My own config evolved like this: first I had two layouts for my own language and English/programming, respectively. But switching layouts became a pain in the neck in my latest local job where we chat in our own language, code in English, of course chat in English with our foreign consultants... so I had to make my keyboard config work with all three (native lang/English/programming). I’ve never tried to get used to the US layout but I would have to use the same layout switching approach since the US layout (even the international one) wouldn’t work well enough with my native language.

Can’t say that I appreciate this kind of judgement. What do you know about people’s personal setups? Well, unless they out of resentment just decide to explain like I just did. :)


Same here, never lived in the US, always preferred the US keyboard layout. Fortunately, here in the Netherlands the majority of keyboards are US layout by default. Biggest exceptions in my experience are

- ThinkPads, which seem to divided between US and UK layout here - Apple, which supplies the ISO layout (shortened left-shift, thin vertical Enter) by default, but thankfully has started to offer US as an option on their web store since a few years - Logitech which only sells ISO layouts in Europe, and all US layout seem to come from private import


I think for C programming non US keyboards are bad. When starting on such a board, I was thinking who ever thought that typing { is simpler than 'begin' must have been delusional.


Also Vim. That's why I give up on Vim every time I try to use it for some time. It's just not ergonomic with non-US layout.


Vim's greatest weakness is that the default keyboards are so intricately tied to its design.

I would really like a modal editor with a more customizable "normal mode" layout.


EDIT: I typed "default keyboards" where I meant "default keybindings".

It's too late for me to edit the comment.

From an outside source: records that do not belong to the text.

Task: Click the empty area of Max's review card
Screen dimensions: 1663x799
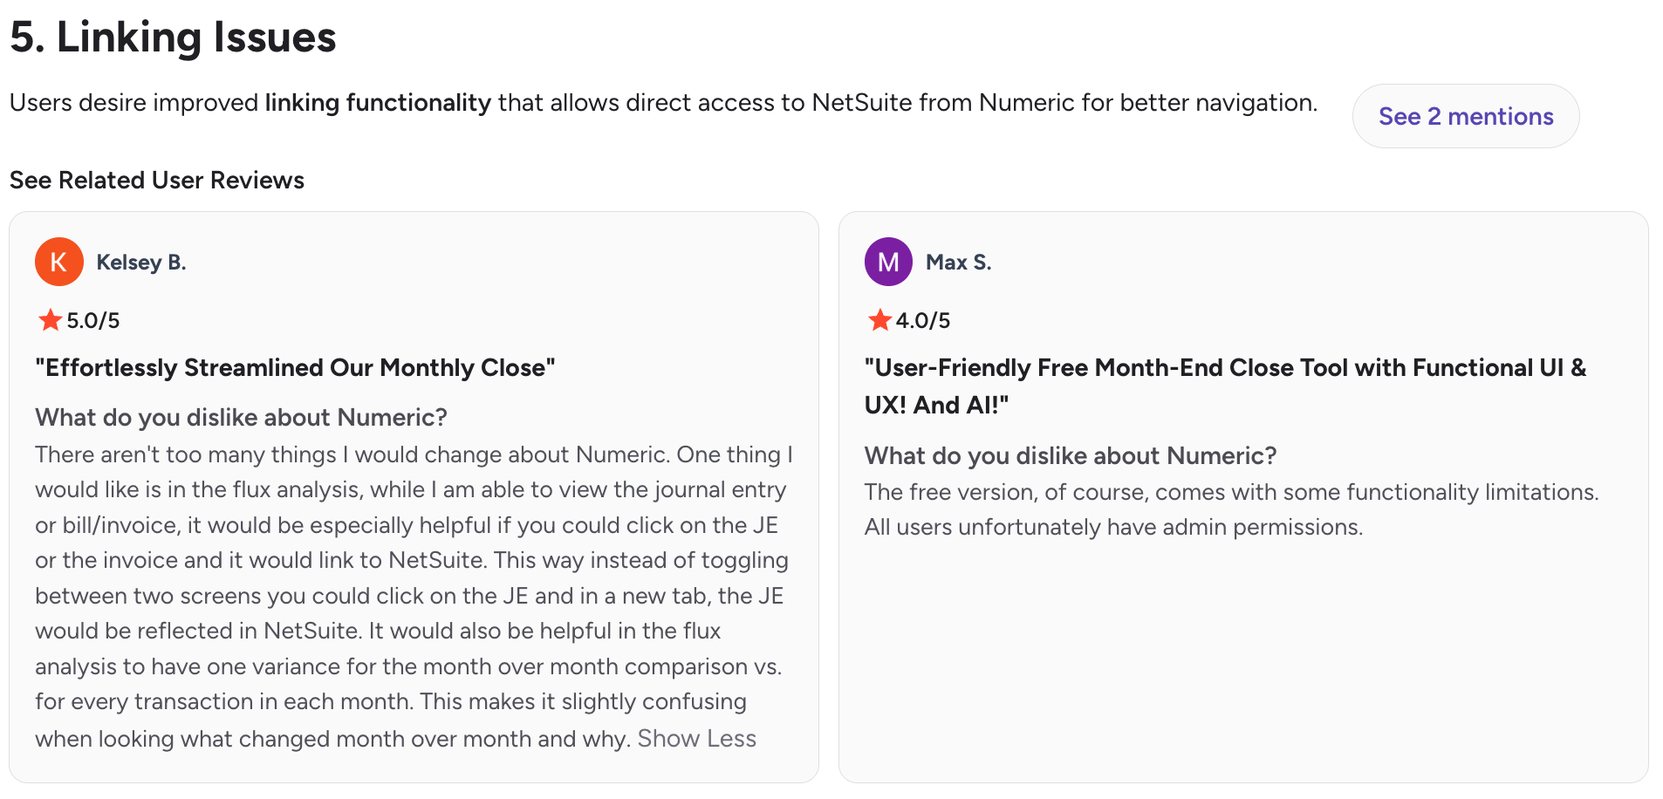Action: (1243, 663)
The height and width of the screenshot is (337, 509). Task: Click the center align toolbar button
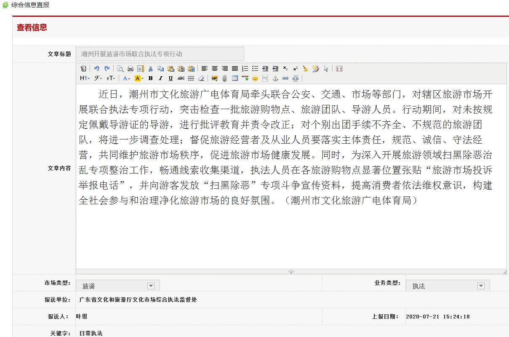pyautogui.click(x=215, y=69)
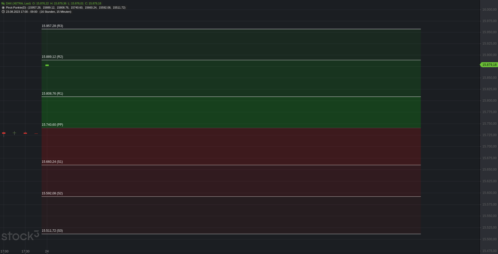This screenshot has height=254, width=498.
Task: Click the Pivot-Punkte indicator circle icon
Action: pyautogui.click(x=3, y=8)
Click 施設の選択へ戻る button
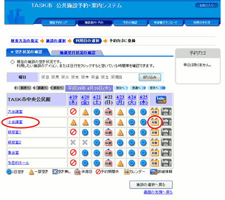Screen dimensions: 225x200 click(151, 185)
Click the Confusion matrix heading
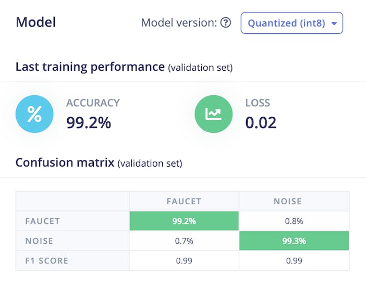The width and height of the screenshot is (366, 289). point(65,162)
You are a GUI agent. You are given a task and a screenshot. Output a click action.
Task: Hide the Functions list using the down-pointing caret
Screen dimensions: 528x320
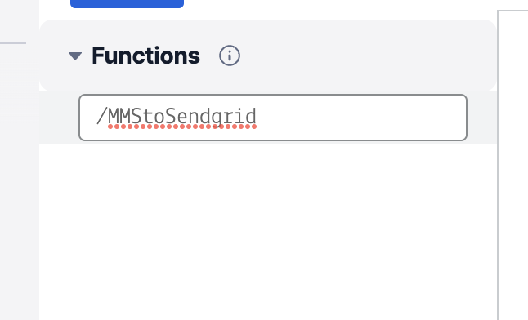75,56
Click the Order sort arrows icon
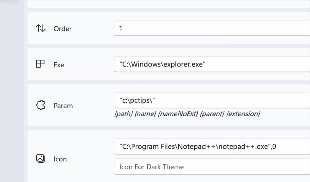Viewport: 310px width, 182px height. [40, 28]
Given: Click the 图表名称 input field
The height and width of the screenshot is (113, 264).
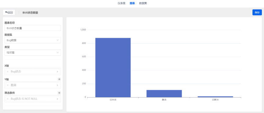Looking at the screenshot, I should tap(33, 28).
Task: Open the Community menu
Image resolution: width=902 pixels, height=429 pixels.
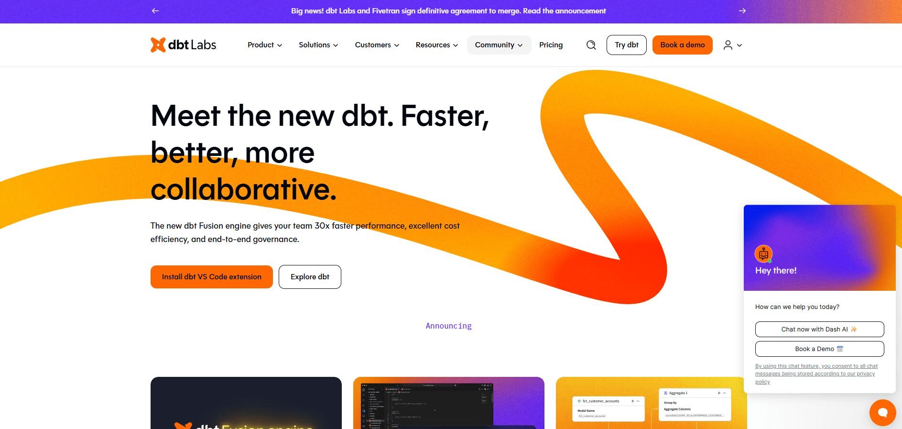Action: [499, 45]
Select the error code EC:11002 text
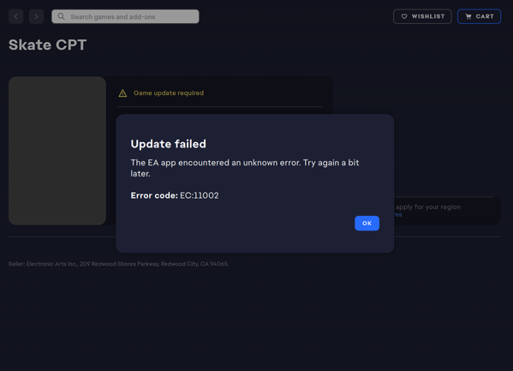Screen dimensions: 513x371 [x=200, y=195]
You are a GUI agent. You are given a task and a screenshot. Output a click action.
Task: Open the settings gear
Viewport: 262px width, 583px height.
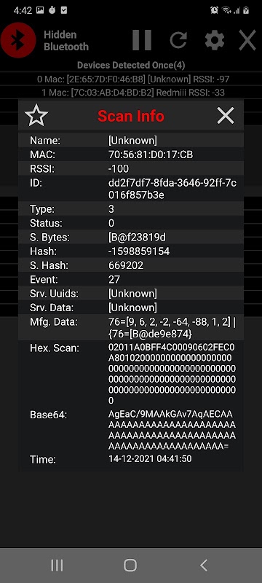pyautogui.click(x=215, y=40)
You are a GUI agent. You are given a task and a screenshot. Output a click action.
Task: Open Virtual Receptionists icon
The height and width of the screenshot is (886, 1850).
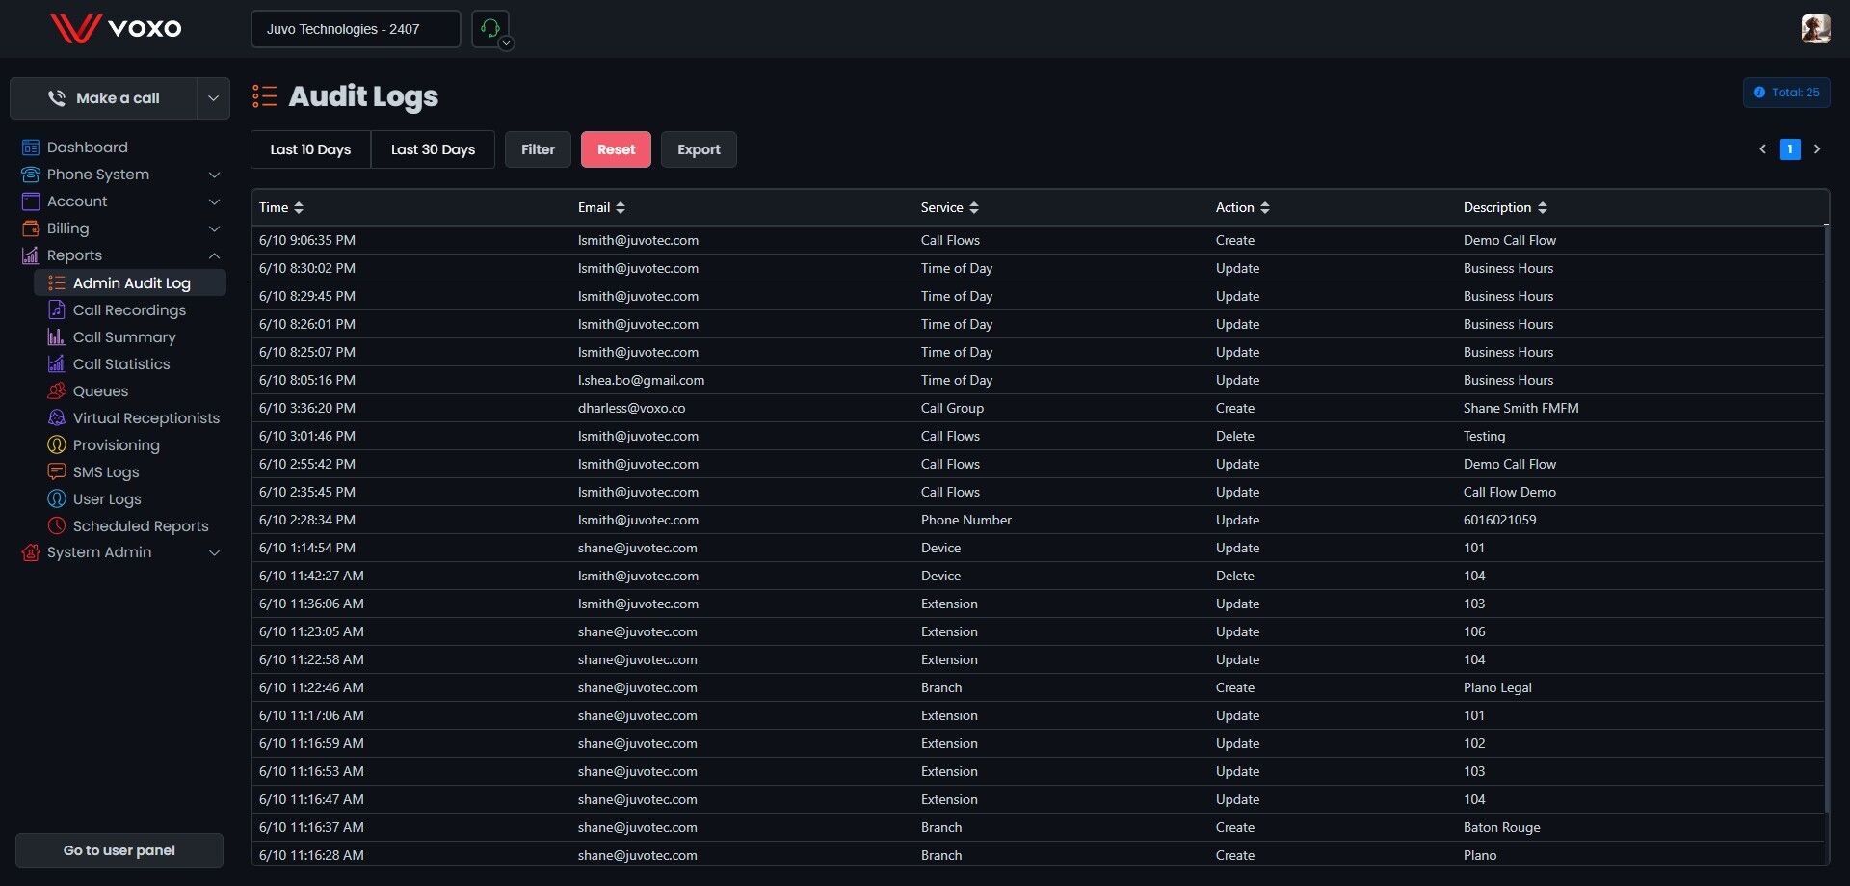coord(57,417)
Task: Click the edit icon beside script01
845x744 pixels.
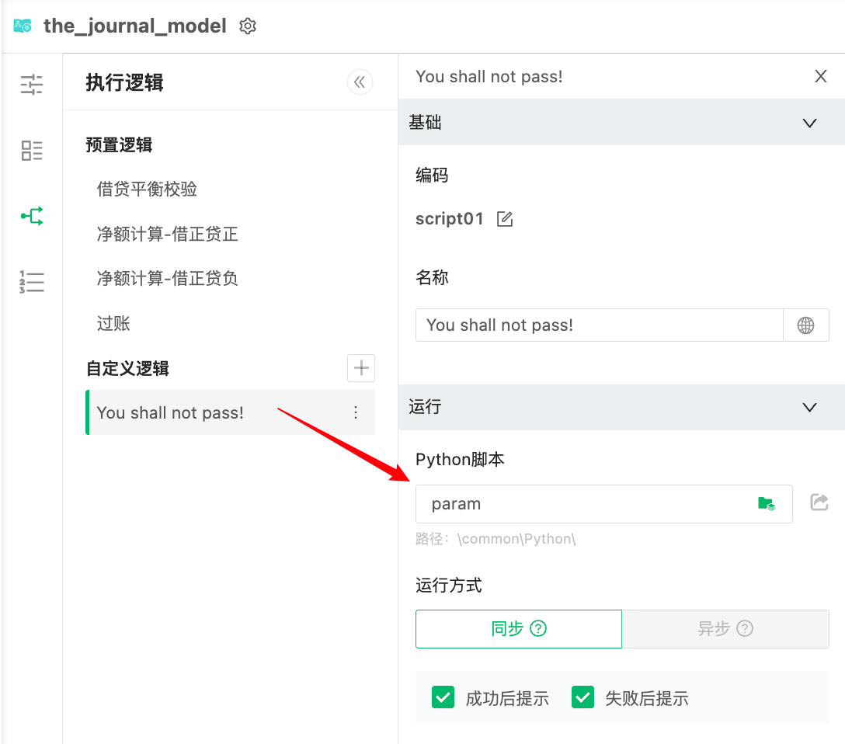Action: [x=505, y=219]
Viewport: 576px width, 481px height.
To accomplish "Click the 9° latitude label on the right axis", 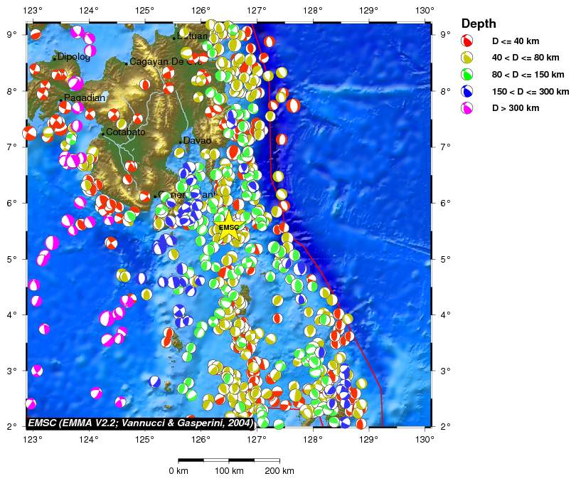I will pyautogui.click(x=443, y=35).
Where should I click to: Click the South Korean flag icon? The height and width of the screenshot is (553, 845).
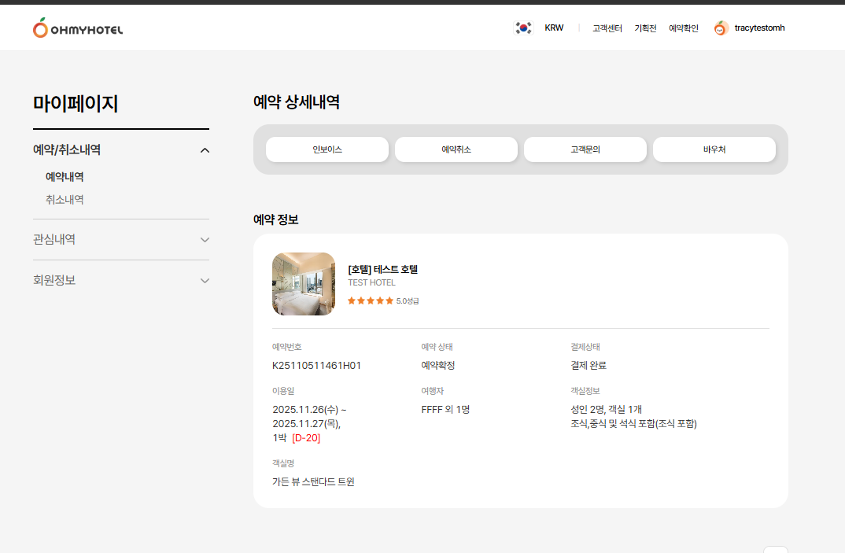(523, 28)
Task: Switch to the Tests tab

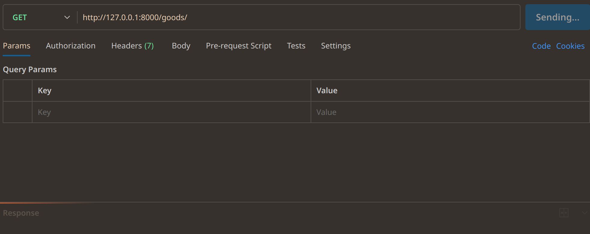Action: 296,46
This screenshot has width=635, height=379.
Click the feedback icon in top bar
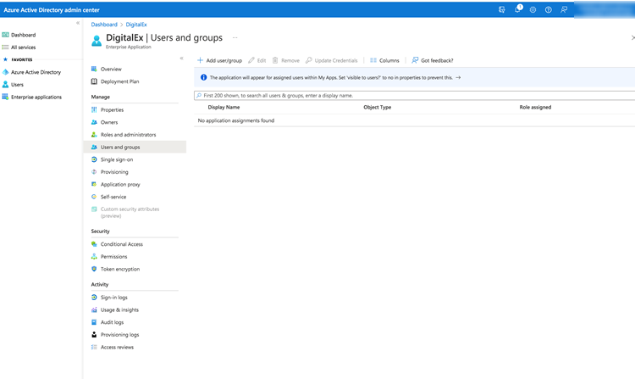pos(564,9)
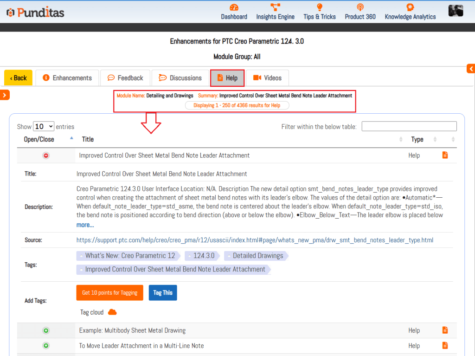
Task: Switch to the Videos tab
Action: tap(267, 78)
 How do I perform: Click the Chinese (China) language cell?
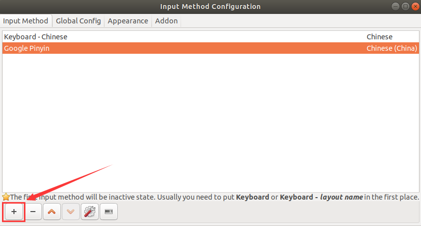pyautogui.click(x=392, y=48)
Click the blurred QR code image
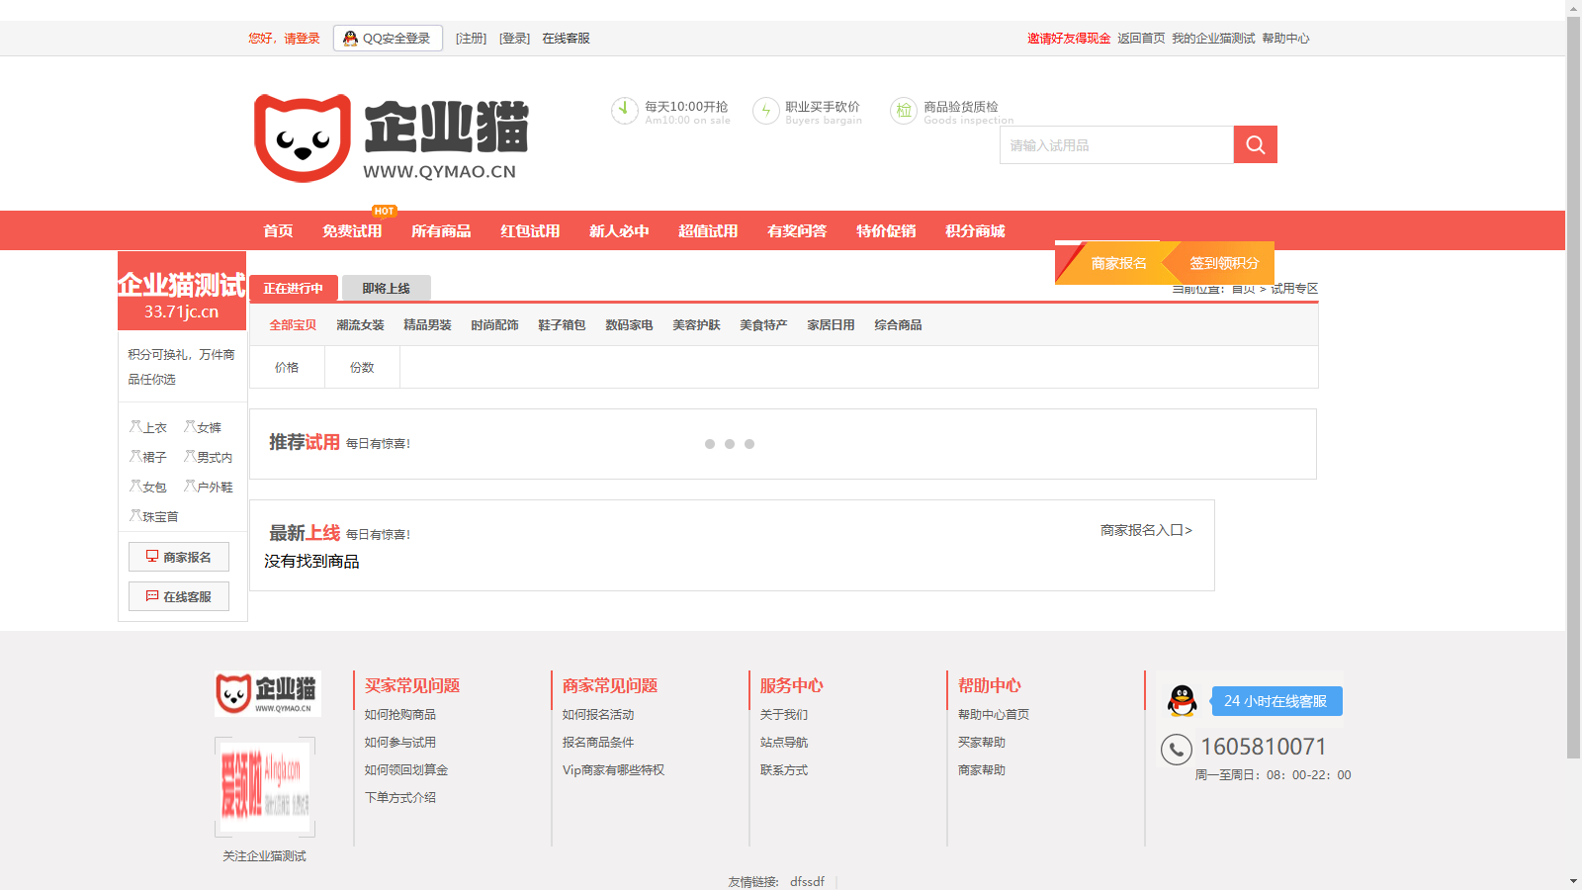This screenshot has height=890, width=1582. (x=265, y=786)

Do you have an example for that?


Vim's normal mode keybindings all correspond to a function/command of the same name.

For example, i enters insert mode, dd deletes a line, f moves forward a char, etc.

You can record a macro by pressing q followed by another key, followed by any string of keystrokes, and ended by pressing q again.

So qbxxxq would save a macro to the b register that deletes three characters. You play it back with @b.

The neat thing is that macros are recorded in plain text, so pressing "bp would print the contents of the b register (xxx).

You can even write out the keystrokes of a new macro, then yank (copy) that text into a register with y"b (for the b register), and pay it back like normal (by pressing @b).

Anyway, the trouble with this ingenious system is that x isn't just the delete key, it's the delete function. You can map another key to do the x function; but at the end of the day, there's no getting away from the original function names, and therefore no way to get away from the original keybindings.

I've tried remapping keys in vim, and I always end up with an unusable mess, because I have to remap every key or lose access to functionality, and remapping some functions isn't as easy as you might expect.

I would rather, as a user, start from the ground up and define my own normal mode bindings, with regular function names like delete-char() or whatever.


Thanks! I didnt see it when I tried vim and gave up as well.


This is, to the point, why I don't like languages using curly braces.


US layout is definitely better than most EU layouts. It is still terrible compared to a custom setup however. So many bad contortions the fingers have to do compared to just having a sensible symbol-layer.


I'm in the Netherlands and I've rarely see a developer use anything other than US ANSI layout on a laptop. Consumer level stuff often defaults to US ANSI, but there is a bit of US/english ISO layout going around too.

A Dutch keyboard layout is a thing, but I've never seen one, just heard of some writers/editors using it.


Dutch keyboards are the same as UK keyboards, but with a Euro sign instead of Pound.


Does that mean they come with the ISO enter instead of the (better) ANSI enter key?


I'm French and I take my US layout keyboard everywhere I think I might type. All software engineering tooling is just meant for it. It's a harsh lesson I've learned through the torture of using Emacs with a French layout.